# What to work on:
Only the lines with "hashtag" in the entries below belong in the answer; please copy them.

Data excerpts
■ ■ ■
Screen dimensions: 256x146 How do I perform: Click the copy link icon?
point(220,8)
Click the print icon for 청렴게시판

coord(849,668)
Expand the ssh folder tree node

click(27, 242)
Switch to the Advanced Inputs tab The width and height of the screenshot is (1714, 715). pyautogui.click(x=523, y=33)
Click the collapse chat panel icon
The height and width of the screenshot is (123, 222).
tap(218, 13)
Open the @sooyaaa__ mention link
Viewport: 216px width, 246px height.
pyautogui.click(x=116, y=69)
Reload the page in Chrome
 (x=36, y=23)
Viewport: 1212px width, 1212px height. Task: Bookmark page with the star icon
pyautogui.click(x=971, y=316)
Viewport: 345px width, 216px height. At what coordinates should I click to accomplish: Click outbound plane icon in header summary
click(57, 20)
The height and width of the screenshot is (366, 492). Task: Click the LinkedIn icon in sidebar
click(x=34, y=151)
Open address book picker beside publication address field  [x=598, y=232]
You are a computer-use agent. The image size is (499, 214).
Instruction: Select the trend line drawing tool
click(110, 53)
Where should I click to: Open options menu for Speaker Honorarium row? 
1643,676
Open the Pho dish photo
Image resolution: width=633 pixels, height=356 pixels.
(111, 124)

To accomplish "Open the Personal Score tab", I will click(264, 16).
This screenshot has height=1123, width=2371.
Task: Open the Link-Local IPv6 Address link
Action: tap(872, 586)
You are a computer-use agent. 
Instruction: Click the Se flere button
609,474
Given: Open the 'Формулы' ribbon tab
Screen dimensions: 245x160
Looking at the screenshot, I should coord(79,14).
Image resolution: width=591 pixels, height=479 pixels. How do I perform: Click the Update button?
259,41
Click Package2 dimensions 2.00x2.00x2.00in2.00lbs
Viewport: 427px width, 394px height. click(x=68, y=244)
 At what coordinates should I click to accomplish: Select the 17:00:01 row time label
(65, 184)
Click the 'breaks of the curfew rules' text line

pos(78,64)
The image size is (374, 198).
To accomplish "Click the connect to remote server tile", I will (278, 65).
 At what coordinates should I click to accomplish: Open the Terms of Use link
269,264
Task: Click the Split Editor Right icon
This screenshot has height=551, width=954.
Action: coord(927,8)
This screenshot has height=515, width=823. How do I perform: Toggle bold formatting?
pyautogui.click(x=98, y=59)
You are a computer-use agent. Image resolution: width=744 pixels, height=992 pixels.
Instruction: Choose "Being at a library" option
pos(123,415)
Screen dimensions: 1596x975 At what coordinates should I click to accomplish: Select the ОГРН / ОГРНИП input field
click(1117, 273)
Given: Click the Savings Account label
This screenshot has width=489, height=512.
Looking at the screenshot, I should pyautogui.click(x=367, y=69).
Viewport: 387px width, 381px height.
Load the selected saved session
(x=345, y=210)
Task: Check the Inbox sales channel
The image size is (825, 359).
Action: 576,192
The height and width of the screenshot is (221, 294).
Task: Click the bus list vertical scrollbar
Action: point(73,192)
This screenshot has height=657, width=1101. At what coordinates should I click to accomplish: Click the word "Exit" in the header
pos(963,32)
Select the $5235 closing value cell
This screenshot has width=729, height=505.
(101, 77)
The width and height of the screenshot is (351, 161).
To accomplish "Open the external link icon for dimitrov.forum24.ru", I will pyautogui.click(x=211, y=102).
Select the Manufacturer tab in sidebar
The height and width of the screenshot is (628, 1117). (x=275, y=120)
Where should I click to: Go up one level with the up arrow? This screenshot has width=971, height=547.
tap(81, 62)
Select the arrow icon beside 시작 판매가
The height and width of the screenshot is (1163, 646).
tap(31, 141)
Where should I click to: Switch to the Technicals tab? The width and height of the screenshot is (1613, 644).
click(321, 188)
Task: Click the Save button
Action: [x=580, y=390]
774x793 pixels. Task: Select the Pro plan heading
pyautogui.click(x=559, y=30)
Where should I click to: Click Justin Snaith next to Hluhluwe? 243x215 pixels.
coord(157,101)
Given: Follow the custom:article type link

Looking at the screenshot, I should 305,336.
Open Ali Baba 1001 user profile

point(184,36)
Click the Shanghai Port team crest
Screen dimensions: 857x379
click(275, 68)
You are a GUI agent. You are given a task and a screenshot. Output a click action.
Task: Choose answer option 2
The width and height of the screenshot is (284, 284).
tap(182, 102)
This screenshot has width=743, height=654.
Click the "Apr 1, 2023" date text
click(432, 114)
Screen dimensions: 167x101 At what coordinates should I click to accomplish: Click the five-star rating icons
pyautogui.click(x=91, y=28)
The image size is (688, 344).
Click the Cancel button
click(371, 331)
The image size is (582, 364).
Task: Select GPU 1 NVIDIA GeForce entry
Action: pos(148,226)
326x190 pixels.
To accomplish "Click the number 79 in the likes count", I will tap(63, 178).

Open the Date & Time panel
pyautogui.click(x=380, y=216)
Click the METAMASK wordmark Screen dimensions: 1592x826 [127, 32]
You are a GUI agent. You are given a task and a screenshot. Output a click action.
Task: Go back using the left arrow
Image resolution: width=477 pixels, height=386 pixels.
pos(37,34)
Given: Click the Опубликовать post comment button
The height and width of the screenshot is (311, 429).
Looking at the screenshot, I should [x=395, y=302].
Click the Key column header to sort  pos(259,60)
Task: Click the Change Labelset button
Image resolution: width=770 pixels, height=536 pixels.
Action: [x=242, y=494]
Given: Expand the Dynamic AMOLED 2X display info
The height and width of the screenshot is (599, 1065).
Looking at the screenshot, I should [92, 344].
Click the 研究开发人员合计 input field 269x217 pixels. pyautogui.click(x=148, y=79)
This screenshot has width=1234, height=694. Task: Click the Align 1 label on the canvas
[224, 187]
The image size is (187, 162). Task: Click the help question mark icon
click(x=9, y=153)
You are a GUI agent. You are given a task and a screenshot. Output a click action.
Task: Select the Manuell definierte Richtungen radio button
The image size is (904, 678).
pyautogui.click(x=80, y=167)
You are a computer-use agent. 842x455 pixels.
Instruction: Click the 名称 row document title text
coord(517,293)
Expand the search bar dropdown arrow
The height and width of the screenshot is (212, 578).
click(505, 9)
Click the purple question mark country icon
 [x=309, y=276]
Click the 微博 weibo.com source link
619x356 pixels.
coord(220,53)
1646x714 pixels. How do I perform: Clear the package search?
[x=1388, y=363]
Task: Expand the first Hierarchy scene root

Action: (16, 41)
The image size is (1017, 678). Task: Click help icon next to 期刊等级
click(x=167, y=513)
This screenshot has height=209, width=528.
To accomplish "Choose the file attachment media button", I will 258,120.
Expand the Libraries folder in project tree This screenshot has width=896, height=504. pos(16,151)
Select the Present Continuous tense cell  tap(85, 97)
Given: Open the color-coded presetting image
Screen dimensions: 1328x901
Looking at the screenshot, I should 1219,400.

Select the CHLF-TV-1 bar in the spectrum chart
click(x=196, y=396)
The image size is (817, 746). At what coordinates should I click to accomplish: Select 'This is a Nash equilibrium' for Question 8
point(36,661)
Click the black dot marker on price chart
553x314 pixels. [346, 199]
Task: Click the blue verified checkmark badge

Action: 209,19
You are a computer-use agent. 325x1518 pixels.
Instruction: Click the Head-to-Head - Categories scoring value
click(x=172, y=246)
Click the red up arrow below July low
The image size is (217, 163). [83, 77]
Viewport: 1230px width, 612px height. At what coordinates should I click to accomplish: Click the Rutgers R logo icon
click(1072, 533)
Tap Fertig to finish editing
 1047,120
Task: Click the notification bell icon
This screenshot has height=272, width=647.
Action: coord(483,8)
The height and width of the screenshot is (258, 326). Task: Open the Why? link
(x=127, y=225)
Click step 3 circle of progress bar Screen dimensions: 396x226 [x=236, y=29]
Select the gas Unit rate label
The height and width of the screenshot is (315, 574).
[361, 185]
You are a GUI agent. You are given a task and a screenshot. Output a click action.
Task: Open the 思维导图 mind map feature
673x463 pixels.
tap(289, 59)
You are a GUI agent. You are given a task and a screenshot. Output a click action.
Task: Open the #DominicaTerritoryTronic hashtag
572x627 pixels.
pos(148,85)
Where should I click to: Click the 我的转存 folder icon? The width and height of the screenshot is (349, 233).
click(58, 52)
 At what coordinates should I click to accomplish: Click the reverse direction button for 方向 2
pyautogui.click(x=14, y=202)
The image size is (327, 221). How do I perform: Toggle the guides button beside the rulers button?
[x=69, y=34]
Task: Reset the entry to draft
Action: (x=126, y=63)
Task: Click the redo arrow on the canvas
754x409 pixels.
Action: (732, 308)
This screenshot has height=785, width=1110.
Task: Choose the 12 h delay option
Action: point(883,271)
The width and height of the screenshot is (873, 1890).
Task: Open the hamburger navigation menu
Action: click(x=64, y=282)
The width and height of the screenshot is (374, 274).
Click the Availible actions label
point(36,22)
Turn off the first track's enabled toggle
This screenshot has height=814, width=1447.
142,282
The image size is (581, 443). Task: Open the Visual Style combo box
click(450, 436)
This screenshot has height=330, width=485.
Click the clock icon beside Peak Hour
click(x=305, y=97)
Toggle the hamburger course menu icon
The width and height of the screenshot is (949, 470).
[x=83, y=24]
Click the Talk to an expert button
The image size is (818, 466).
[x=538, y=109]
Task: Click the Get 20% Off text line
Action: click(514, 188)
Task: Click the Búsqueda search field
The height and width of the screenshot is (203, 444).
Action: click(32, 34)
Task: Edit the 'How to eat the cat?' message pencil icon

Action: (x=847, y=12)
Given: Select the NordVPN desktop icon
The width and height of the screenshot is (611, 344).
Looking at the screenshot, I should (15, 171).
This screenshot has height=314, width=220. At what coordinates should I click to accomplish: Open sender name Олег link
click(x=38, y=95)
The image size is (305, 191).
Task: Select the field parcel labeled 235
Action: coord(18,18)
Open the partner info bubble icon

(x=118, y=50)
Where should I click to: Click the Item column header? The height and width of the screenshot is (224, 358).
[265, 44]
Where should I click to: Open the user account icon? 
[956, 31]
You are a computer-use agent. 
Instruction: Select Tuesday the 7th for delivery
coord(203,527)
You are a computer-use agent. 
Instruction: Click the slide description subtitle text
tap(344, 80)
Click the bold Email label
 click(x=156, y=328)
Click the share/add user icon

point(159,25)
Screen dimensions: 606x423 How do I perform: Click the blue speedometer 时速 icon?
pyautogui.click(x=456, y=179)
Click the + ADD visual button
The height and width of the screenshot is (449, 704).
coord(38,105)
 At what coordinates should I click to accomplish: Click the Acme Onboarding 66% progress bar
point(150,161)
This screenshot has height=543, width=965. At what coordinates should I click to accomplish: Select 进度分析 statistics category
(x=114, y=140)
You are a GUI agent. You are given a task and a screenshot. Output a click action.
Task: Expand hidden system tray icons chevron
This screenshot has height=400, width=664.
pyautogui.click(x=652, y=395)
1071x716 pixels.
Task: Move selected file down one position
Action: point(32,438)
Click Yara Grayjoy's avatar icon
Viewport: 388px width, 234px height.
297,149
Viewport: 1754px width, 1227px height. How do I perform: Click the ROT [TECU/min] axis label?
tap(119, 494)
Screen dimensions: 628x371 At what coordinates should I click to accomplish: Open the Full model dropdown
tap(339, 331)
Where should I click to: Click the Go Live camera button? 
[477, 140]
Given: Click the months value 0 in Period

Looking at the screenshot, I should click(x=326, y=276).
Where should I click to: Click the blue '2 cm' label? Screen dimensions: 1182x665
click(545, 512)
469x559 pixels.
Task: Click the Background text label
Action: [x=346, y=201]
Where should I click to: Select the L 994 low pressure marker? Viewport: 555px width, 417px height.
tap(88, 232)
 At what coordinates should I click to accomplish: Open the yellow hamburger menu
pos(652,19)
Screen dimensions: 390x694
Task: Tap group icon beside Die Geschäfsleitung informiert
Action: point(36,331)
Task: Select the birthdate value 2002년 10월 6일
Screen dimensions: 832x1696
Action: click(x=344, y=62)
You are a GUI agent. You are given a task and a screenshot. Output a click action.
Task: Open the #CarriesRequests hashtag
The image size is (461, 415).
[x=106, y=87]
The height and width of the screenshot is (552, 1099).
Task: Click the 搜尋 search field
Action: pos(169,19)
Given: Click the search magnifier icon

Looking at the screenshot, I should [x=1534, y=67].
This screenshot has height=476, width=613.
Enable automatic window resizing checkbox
■ ■ ■
# Output for this task:
Task: Open the #DominicaTerritoryTronic hashtag
Task: Open the #CarriesRequests hashtag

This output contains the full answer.